▸ Problem statement
Copy out everything from the line containing "You are a GUI" down to the line containing "pyautogui.click(x=335, y=58)", both included, with "Toggle" renamed to "Switch" and everything else unchanged.

##### Listed entries

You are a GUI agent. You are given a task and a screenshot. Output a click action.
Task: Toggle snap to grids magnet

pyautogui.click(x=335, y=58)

##########
##### Listed entries

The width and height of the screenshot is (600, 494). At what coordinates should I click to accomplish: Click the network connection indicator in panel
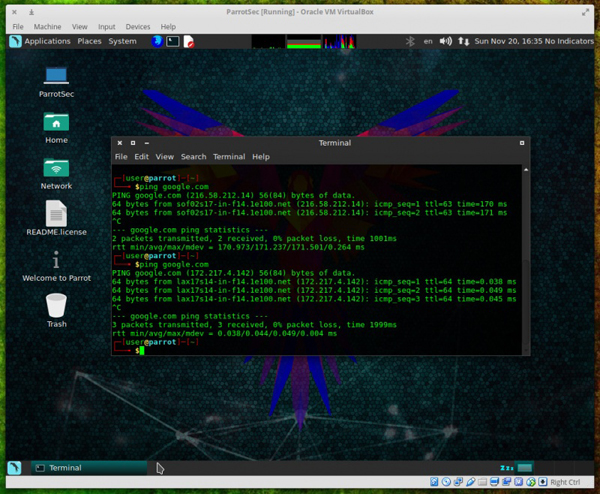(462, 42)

##########

▸ Exercise output
You are a GUI agent. You are given a task and a screenshot. Output a click action.
Task: Switch snap to grids magnet

pyautogui.click(x=335, y=58)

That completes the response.